Il ne faut cependant pas se leurrer, Bernie est toujours le meneur. Quand on observe les prévisions pour le prochain rendez-vous, Sanders pourrait l’emporter dans 6 à 8 des 14 États qui voteront. Même si Joe Biden ou Michael Bloomberg parvenaient à s’imposer deux ou trois fois, ce serait trop peu pour ébranler l’avance du progressiste.   

À la fin de la soirée de samedi, nous apprenions que Steyer quittait la course. S’il n’y a pas d’autres abandons, tout ce que les centristes peuvent espérer mardi, c’est ralentir la progression de Sanders. Comme tous les délégués d’un État ne vont pas au vainqueur et qu’ils sont plutôt accordés proportionnellement, les Biden et Bloomberg doivent espérer plusieurs deuxièmes ou troisièmes places pour éviter que Bernie ne file avec le magot.   

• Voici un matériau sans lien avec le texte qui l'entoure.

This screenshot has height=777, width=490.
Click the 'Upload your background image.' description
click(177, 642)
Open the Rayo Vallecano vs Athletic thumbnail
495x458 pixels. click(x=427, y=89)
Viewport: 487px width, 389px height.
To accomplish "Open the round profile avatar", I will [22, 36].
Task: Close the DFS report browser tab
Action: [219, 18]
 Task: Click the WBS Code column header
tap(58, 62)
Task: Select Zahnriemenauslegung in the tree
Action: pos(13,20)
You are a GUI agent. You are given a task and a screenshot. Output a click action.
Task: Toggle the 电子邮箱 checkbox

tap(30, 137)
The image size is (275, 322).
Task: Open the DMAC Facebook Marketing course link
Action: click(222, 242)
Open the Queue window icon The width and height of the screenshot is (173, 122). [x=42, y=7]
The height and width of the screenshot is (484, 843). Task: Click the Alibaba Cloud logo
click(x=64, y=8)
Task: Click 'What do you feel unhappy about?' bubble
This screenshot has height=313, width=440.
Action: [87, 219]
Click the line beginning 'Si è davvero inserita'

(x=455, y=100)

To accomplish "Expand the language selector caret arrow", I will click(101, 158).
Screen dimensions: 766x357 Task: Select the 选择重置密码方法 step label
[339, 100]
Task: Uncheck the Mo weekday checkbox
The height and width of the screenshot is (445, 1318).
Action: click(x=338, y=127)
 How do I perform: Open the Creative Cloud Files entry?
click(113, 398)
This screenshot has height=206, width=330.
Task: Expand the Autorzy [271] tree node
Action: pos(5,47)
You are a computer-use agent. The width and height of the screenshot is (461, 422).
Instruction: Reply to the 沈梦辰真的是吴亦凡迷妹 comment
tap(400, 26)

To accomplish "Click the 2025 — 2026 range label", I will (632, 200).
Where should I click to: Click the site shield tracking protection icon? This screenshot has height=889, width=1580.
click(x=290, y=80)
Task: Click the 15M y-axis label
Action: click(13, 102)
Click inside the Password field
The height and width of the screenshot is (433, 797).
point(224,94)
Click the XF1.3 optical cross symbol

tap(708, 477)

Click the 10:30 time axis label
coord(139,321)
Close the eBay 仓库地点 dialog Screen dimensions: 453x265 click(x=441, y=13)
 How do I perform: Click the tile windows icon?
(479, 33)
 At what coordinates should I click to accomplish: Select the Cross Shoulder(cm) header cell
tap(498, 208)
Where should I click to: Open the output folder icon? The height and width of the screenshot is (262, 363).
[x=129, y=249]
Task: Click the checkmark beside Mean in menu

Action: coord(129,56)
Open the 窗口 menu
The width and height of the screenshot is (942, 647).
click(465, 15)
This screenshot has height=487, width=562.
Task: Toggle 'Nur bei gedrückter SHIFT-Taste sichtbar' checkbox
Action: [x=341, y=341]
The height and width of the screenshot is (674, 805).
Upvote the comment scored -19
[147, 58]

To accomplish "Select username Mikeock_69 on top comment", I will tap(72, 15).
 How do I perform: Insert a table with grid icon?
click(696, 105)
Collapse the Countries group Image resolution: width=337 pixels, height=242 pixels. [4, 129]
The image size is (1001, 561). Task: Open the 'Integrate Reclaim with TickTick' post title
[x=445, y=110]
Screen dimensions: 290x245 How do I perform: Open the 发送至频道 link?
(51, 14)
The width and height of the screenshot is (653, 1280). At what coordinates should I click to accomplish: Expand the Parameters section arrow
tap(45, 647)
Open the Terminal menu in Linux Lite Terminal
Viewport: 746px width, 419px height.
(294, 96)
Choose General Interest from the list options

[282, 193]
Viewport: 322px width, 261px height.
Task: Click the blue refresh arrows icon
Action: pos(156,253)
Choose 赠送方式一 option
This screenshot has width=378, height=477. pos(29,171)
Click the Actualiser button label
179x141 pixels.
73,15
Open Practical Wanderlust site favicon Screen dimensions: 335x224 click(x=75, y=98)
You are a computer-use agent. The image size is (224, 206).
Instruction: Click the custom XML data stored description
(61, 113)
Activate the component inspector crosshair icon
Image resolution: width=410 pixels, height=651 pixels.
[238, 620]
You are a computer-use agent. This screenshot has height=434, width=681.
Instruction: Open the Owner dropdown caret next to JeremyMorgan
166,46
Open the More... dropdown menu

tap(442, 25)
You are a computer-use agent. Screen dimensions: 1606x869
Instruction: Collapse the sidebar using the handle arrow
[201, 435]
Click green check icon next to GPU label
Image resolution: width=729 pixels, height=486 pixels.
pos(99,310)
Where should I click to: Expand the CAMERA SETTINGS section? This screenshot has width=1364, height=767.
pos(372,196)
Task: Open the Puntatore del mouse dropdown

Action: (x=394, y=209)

Il sera intéressant d’observer si d’autres noms vont annoncer leur départ d’ici à mardi. Il reste bien peu de motifs valables aux Buttigieg, Klobuchar et Warren pour s’accrocher. À moins de viser une convention contestée (un grand risque...) ou de monnayer son départ, il n’y a pas de chemin vers la victoire pour ces trois candidats.   

Joe Biden et Michael Bloomberg doivent espérer se retrouver seuls contre Bernie Sanders le plus rapidement possible. Des deux hommes, Biden est le mieux placé pour ébranler le meneur, mais comme je le précisais plus tôt ce matin, ses coffres ne sont pas très garnis.    

Si l’armée de stratèges et de spécialistes des données de Bloomberg lui indiquent qu’en s’accrochant trop longtemps il fera le jeu de Sanders, et à leurs yeux celui de Trump, le milliardaire se rangera à leur avis. On peut déjà parier qu’il respecterait sa promesse d’investir autant qu’il le faudra pour détrôner Donald Trump. Biden serait alors un allié bien plus naturel que Sanders.   

La course à l’investiture entre désormais dans sa phase cruciale et bien des scénarios sont envisageables. Pour les éléments les plus centristes du parti qui ne souhaitent pas mener une campagne résolument progressiste, le temps file. Parions qu’au moment où j’écris ces lignes, au moins trois candidats se sont fait suggérer de déposer les armes pour éviter de diviser le vote. Steyer est parti. Qui sera le prochain ou la prochaine? Je parierais sur Amy Klobuchar.